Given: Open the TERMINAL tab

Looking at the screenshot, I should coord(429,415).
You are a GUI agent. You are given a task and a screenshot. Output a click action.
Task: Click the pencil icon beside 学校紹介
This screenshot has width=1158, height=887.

════════════════

WORK TO BE COMPLETED - Starting with the line that contains "You are a GUI" and continuing through the end of the material, recast those lines as a numbered list, omitting any blank lines.

CORRECT OUTPUT -
1. You are a GUI agent. You are given a task and a screenshot. Output a click action.
2. Task: Click the pencil icon beside 学校紹介
3. This screenshot has width=1158, height=887.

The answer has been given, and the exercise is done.